- Your task -
Change "throw pillow" to "floor cushion" in the entries starting at the line containing "Viewport: 1024px width, 576px" and ending at the line containing "Looking at the", and give back only those lines with nothing else altered.

- Material to process -
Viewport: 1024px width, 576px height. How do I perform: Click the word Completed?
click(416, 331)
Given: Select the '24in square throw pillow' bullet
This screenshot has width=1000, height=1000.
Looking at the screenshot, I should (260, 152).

---

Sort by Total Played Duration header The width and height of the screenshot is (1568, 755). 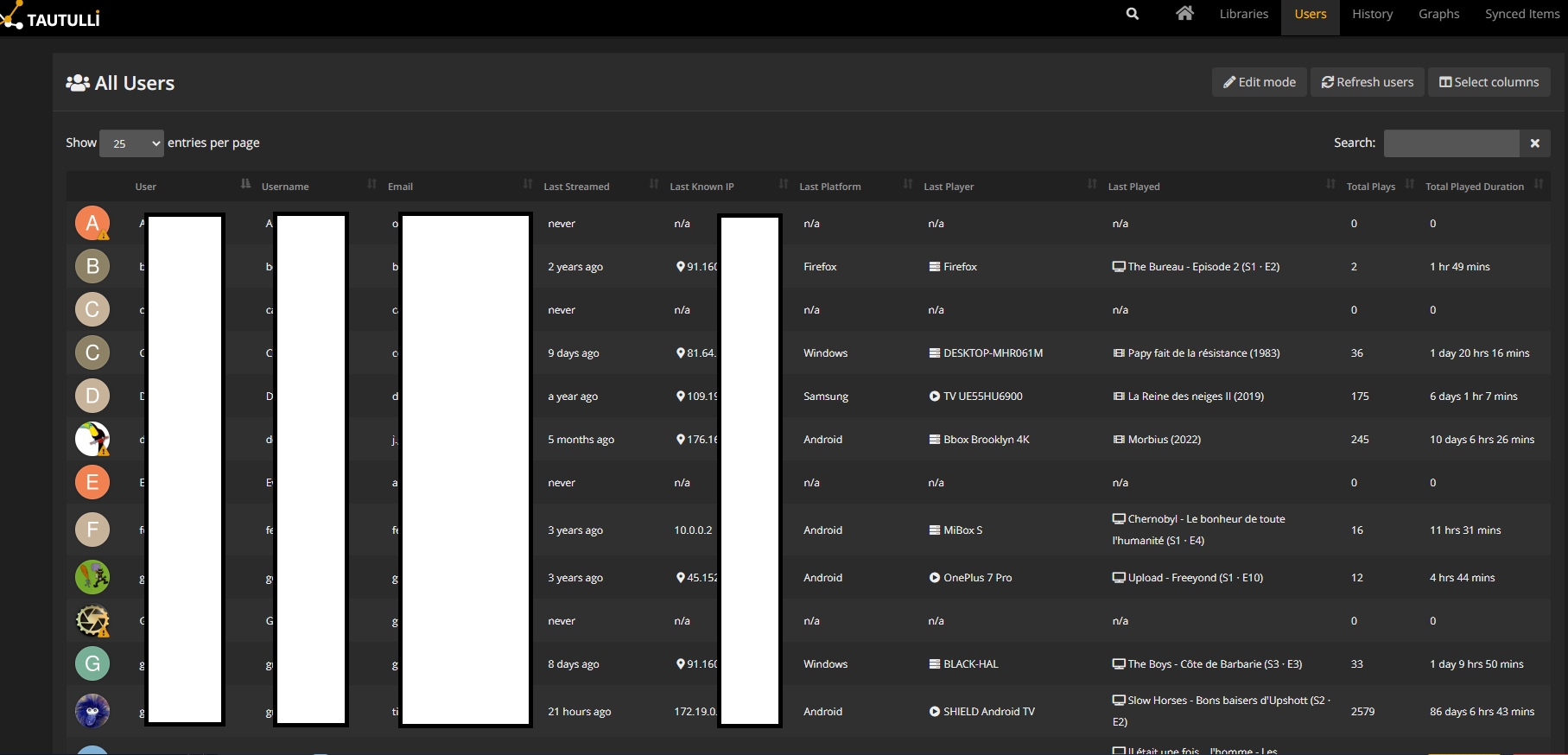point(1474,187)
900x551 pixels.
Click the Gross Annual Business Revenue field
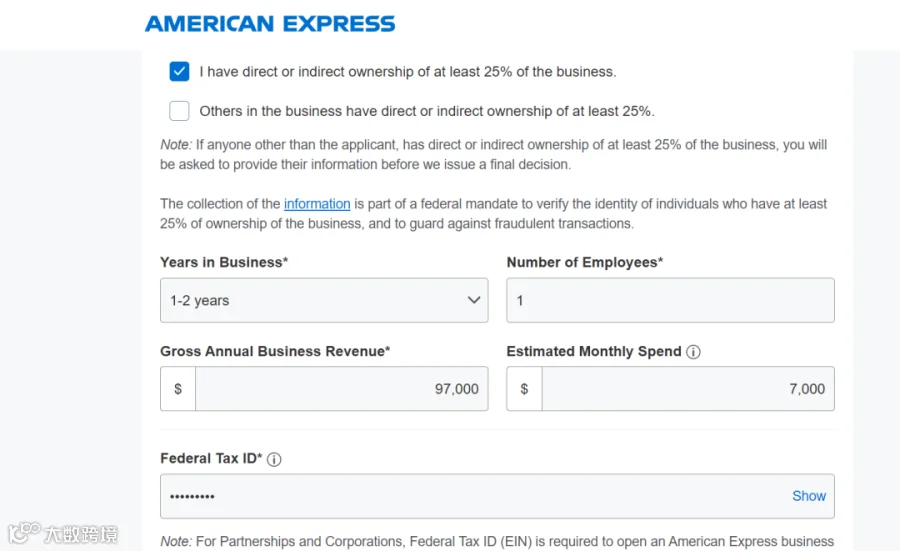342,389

--

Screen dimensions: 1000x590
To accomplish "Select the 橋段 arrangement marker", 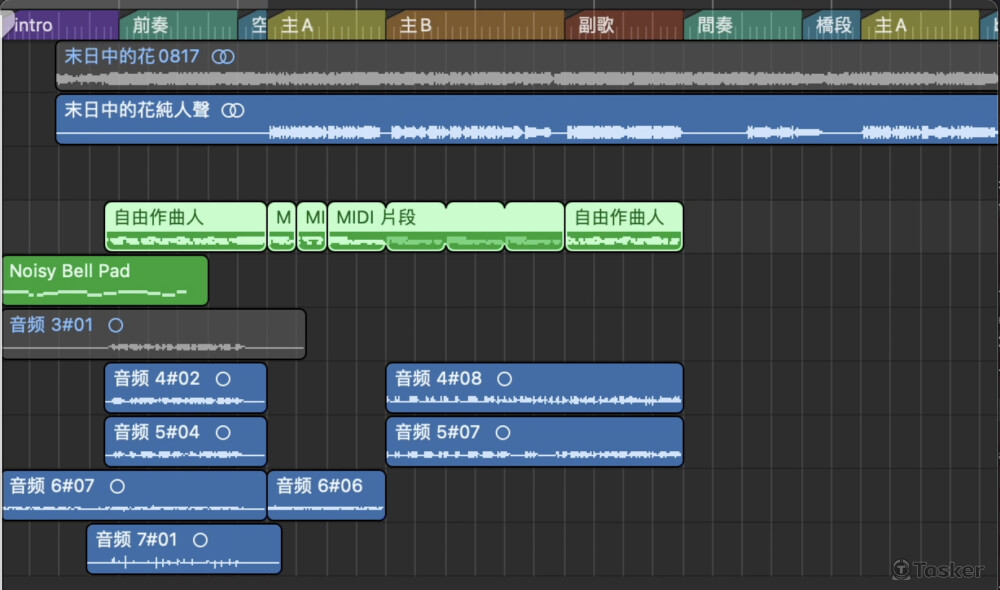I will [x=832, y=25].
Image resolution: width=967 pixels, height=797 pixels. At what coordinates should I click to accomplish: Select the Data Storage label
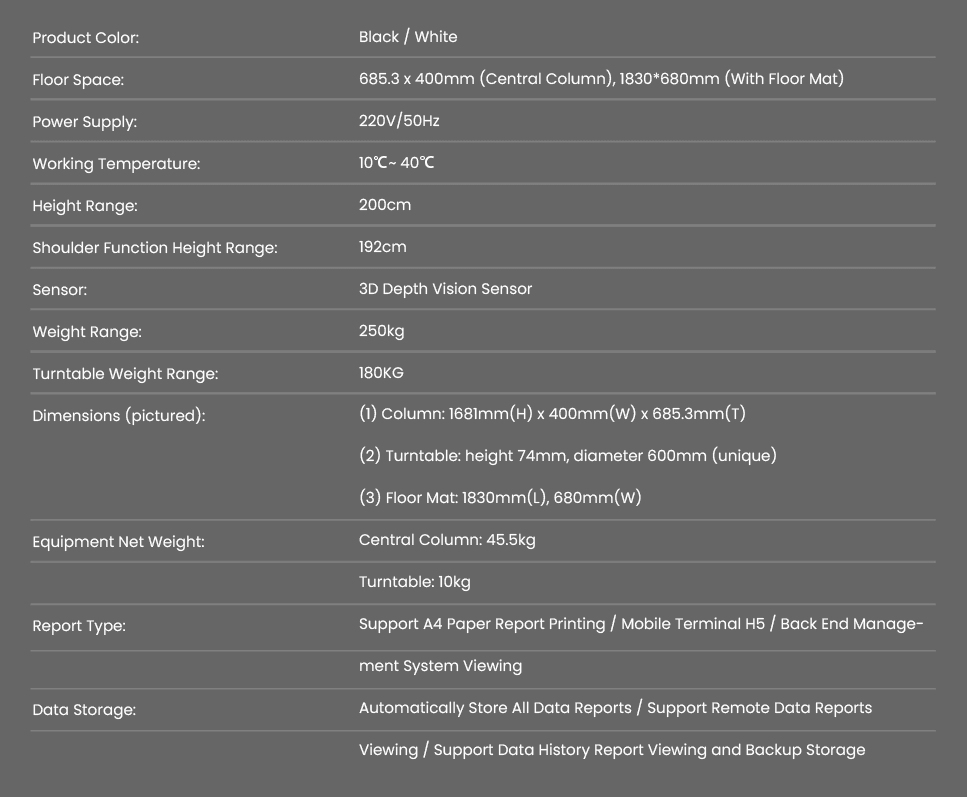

- Task response -
Viewport: 1024px width, 576px height. How do I perform: Click the word Completed?
click(416, 331)
Given: Select the '24in square floor cushion' bullet
This screenshot has width=1000, height=1000.
Looking at the screenshot, I should (260, 152).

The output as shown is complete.